KF Shkupi (, ) is a professional football club based in Čair, Skopje, North Macedonia. The club plays in the Macedonian First Football League, which is the top tier of football in the country.

History

After financial issues with main sponsor Jugomagnat, Sloga went through an unstable period. In 2012, Sloga was merged with FC Albarsa to form FK Shkupi. However, the Football Federation of Macedonia does not consider Shkupi to be successors to the original Sloga Jugomagnat for political reasons as the FFM allowed a merging between Vardar, the most popular club among ethnic Macedonians and Miravci with Vardar avoiding relegation and keeping its previous trophies and accolades. Despite the FFM not recognising Shkupi's track records and honours as Sloga, Sloga's official support firm, previous players and management, recognize Shkupi as its successor.

After finishing Macedonian First league in the fourth place in the 2017–18 season, Shkupi played in the Europa League qualifiers for the first time. In the 2021–22 season the club were crowned the champion of country for the first time in its history.

Supporters
The team's supporters are the Shvercerat which were officially established in 1989 in Čair in Skopje. Shvercerat is Albanian for "Smugglers". Shvercerat were also the same supporters of the predecessor club Sloga Jugomagnat, before the merger to the current club Shkupi. Similarly to Shkëndija, FK Shkupi is an Albanian oriented club, with the supporters being Albanian and also part of the Tifozat Kuq e Zi, an ultras group that supports Albania in international football. Nationalist Albanian rhetoric is often a part of the chanting in league games, although comparing in level of popularity, Shkupi has not matched with Shkëndija.

On 13 February 2011, a large gathering of Vardar supporters, Komiti Skopje, congregated at the Skopje Fortress to protect a construction site on the grounds of the fortress. A large group of the Shvercerat, who were against the government building on the area of the old fortress, broke through the police line and forced the Komiti out of the Skopje Fortress. The construction site was seized by the Shvercerat until police successfully took control and arrested Omer Bunjaku, a leading figure of the Shvecerat.

__Given information__.

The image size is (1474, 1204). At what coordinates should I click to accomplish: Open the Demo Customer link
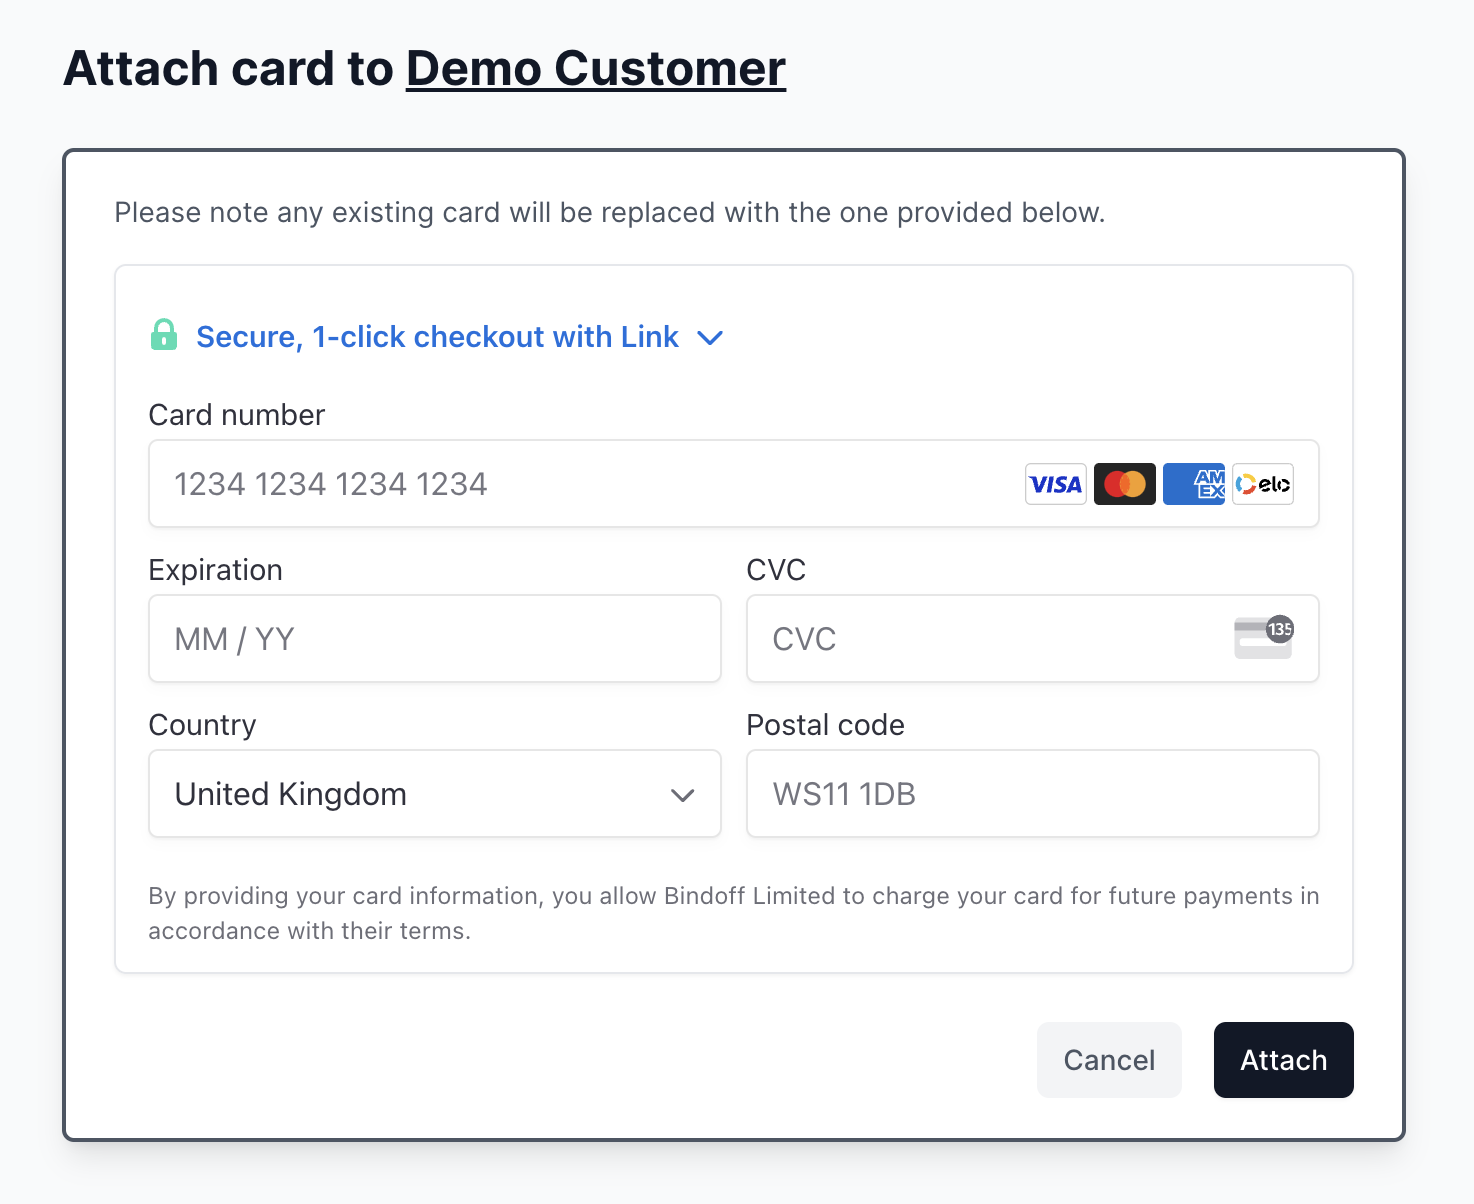click(595, 68)
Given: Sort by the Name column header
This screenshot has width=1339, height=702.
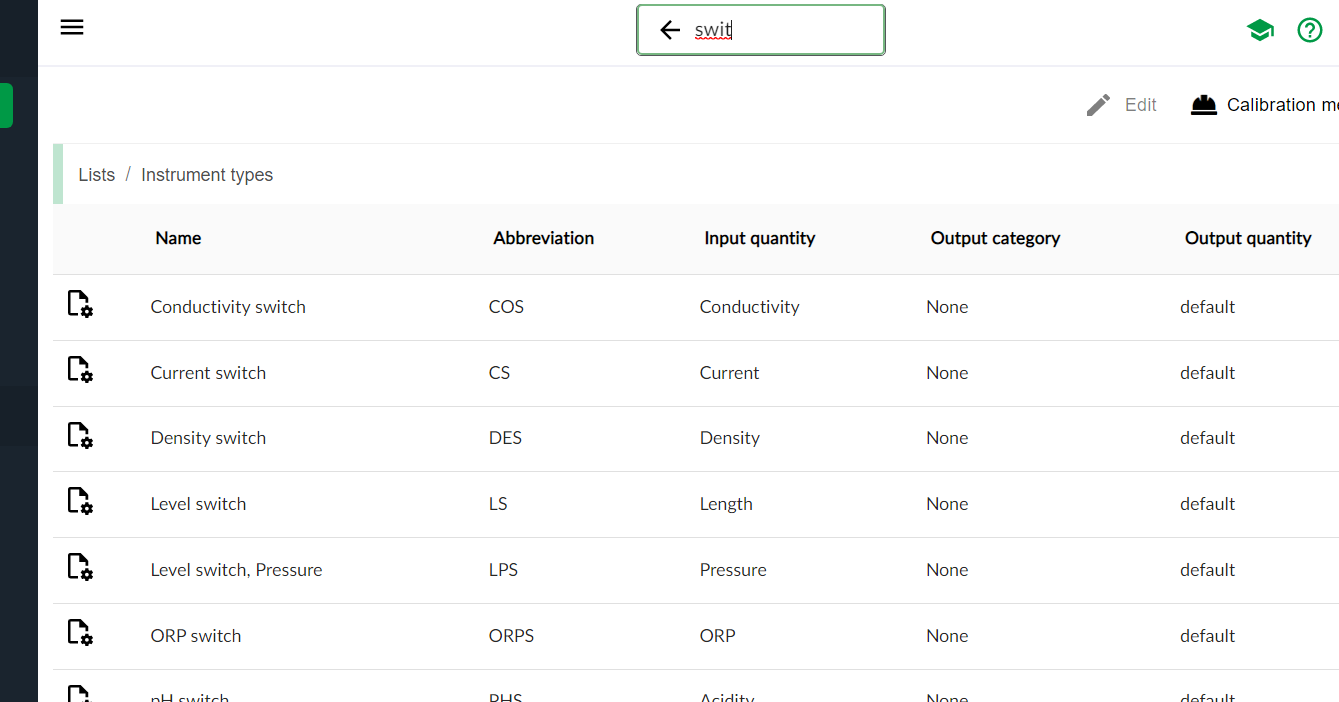Looking at the screenshot, I should (x=178, y=238).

__Tasks to perform__.
1. For each statement below, say whether it agrees with the text about KF Shkupi, giving yes or no and quoting the words of the text that decide it: (a) The Football Federation of Macedonia considers Shkupi the successor to Sloga Jugomagnat. (b) Shkupi became national champion for the first time in the 2021–22 season. (c) The Shvercerat were officially established in 2012.
2. List every football club named in the text about KF Shkupi, treating Sloga and Sloga Jugomagnat as one club.
The records are separate material and have no connection to the text about KF Shkupi.

__Responses to the exercise__.
1.
(a) No: "the Football Federation of Macedonia does not consider Shkupi to be successors to the original Sloga Jugomagnat"
(b) Yes: "In the 2021–22 season the club were crowned the champion of country for the first time in its history."
(c) No: "officially established in 1989 in Čair in Skopje"

2.
- KF Shkupi
- Sloga Jugomagnat
- FC Albarsa
- Vardar
- Miravci
- Shkëndija